Furious political rhetoric is as American as Thomas Jefferson

A supporter of Republican US presidential nominee Donald Trump

Given all the acrimony and disgust around this most recent presidential election — the calls to “lock her up,” the allegations of sexual assault — it’s hard to imagine how the country can put politics aside and return to normalcy once again.

According to a recent New York Times/CBS News poll, more than 80 percent of voters reported feeling disgusted with the election, while another poll showed a sharp partisan divide when it came to the direction the country’s moving in. In such a toxic and volatile political atmosphere, and with such sharp disagreement over basic assumptions about progress, is there anything the next president could say or do to unite the country once again?

Historian Paul Aron believes today’s politicians could take a cue from America’s founding fathers, who, he says, had vicious and even violent squabbles of their own, and yet were still able to come together for the good of the country.

“Given how nasty the words were, in one sense it's remarkable there wasn't more bloodshed,” Aron says.

Take, for example, the feud between Thomas Jefferson and John Adams. Though they started as friends and worked together in George Washington’s first presidency, their relationship soon devolved into a bitter partisan disagreement.

Fueled by the Quasi-War with France and the horrors of the French Revolution, what started as an ideological disagreement over the proper size and strength of federal government soon intensified into a bitter rivalry, which only intensified when Jefferson and Adams were pitted against one another in two consecutive elections. Aron says on the day of Jefferson’s inauguration, John Adams left Washington and never returned.

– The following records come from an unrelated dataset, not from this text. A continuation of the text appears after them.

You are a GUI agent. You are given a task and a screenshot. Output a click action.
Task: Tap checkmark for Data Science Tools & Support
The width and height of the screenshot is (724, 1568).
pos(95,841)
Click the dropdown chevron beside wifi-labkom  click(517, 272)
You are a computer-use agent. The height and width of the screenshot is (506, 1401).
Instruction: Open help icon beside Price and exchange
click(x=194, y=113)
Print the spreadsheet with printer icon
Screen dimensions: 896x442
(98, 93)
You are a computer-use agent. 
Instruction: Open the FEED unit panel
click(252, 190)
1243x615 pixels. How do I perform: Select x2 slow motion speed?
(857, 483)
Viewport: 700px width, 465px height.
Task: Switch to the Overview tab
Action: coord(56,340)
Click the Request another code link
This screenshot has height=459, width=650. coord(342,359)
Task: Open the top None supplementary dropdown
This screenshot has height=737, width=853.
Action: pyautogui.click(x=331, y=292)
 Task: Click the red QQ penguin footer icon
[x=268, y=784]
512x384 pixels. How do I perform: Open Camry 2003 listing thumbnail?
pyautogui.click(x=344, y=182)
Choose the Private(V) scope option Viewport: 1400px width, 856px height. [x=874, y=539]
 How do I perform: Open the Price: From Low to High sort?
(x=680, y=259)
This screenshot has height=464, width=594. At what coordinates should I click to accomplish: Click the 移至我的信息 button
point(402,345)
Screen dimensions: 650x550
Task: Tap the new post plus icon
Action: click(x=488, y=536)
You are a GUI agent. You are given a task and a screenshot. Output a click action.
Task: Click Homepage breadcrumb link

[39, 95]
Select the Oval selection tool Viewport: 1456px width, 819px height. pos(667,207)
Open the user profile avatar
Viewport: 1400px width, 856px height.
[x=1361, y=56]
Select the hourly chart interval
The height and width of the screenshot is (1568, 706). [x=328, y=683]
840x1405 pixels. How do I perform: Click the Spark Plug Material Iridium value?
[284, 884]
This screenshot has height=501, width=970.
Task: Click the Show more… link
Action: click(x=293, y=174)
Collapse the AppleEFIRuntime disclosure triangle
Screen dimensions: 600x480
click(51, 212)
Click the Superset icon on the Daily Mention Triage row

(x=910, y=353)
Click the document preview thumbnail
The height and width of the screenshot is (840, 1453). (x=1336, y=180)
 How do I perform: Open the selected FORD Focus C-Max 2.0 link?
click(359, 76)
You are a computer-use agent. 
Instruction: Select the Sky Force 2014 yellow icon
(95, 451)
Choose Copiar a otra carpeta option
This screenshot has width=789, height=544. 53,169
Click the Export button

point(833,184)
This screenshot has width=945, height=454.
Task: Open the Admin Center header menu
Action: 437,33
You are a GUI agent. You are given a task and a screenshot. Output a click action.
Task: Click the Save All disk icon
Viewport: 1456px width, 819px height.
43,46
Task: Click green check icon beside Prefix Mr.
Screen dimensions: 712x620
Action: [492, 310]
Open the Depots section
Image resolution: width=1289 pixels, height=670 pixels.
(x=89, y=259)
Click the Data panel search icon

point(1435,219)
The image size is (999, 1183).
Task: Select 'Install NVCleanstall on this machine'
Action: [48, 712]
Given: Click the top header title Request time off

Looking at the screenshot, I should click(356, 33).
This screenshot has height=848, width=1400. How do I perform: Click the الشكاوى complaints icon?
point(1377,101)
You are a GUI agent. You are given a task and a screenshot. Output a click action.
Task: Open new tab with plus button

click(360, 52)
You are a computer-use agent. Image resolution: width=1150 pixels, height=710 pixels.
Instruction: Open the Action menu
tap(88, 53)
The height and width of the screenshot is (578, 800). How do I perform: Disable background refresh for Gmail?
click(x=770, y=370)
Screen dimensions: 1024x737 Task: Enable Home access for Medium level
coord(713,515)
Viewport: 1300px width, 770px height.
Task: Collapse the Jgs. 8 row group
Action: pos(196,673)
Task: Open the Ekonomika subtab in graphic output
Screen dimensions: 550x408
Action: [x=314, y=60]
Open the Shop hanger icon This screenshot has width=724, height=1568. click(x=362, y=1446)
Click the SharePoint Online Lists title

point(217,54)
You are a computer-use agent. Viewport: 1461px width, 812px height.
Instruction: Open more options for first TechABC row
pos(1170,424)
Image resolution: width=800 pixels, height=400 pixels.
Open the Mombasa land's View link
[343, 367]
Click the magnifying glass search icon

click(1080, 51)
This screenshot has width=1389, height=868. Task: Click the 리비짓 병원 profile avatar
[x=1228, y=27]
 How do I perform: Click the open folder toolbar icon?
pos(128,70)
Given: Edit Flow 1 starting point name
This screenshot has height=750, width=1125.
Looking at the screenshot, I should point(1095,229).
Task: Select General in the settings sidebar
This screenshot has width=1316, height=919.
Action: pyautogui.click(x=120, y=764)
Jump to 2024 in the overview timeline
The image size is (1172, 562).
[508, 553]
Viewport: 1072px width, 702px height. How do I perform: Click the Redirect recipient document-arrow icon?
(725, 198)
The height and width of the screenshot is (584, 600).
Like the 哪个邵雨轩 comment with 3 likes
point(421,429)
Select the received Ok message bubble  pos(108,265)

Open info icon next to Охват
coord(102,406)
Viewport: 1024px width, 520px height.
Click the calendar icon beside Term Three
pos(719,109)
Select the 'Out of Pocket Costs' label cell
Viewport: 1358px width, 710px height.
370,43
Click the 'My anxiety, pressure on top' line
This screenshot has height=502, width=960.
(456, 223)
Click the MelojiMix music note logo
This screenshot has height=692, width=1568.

Despite their intense hostility, the two eventually did reconcile. Spurred on by a letter Adams sent Jefferson in 1812, the two began a prolific correspondence, writing more than 150 letters over a 14-year period. In those letters, the old friends talked about politics and philosophy, as if their rift had never been personal.

In one of the great historical coincidences in American history, the two died on the same day in 1826, on the 50th anniversary of the signing of the Declaration of Independence.

Included below are excerpts from an interview with Aron about the rivalries among America’s founding fathers.

On the scathing rhetoric at the time

The insults that they had put us to shame. It is so much more scathing and so much more eloquent. One of my favorites is from Thomas Jefferson, writing to James Madison about Patrick Henry. He summed it up by arguing that "what we have to do, I think, is devoutly to pray for his death." Or you have Abigail Adams on Alexander Hamilton saying, "I have read his heart and his wicked eyes many a time. The very devil is in them."

George Washington generally stayed above the fray, and most people were afraid to attack him, but Thomas Paine wrote to him and said, "And as to you, sir, treacherous in private friendship (for so you have been to me, and in the day of danger) and hypocrite in public life, the world will be puzzled to decide if you're an apostate or an imposter, whether you have abandoned good principles or whether you ever had any."

On the rivalry between Aaron Burr and Alexander Hamilton

In his last days Burr was reading the novel Tristram Shandy, and this is a novel in which a character is tormented by a fly and upon catching it says, "This world is surely wide enough to hold both thee and me." Burr’s almost last words, according to his 19th century biographer were, "I should have known that the world was wide enough for Hamilton and me."

Perhaps Burr deserves some appreciation in this age where we are as divided as the founders. He was certainly an opportunist. The criticism of him as such was valid, but he did try to appeal to both Federalists and Republicans, even if it was only to advance his own ambitions. Perhaps that provides some lessons for us given our own ideological divides.

On the rivalry between Thomas Paine and William Cobbett

I think another wonderful example of reconciliation would be Thomas Paine and William Cobbett. Paine is fairly well known as the author of Common Sense and An American Crisis, pamphlets that inspired Americans to independence and revolution. Paine was too radical for most of the founders. His support for the French Revolution and his attacks on religion were just too much for most of the founders. John Adams even said Paine was "begotten by a wild boar and a bitch wolf."

Cobbett, another popular and aggressive Federalist writer of the time, managed to attack Paine even more viciously. Cobbett wrote, "How Tom gets a living now or in what brothel he inhabits, I know not. Like Judas he will be remembered by posterity — men will learn to express all that is base, malignant, treacherous, unnatural and blasphemous by the single monosyllable: Paine."

And yet, there is a reconciliation. When Cobbett returned to England he found himself disillusioned by the corruption and inequality he saw there. So he turned around and decided that Paine was right about everything. And this led to one of the most remarkable stories I've heard. In 1819, Cobbett stumbled through the dark in New Rochelle, where Paine was buried, and he dug up Paine's corpse with the intent of taking the bones to England so a proper monument could be built for him there. At the customs inspection in Liverpool he announced, "There gentlemen are the mortal remains of the immortal Thomas Paine.”

We don't know what happened to Paine's bones. It's one of the mysteries of history. We know Cobbett's son J.P. inherited the bones when Cobbett died in 1835, but no one knows where they are today.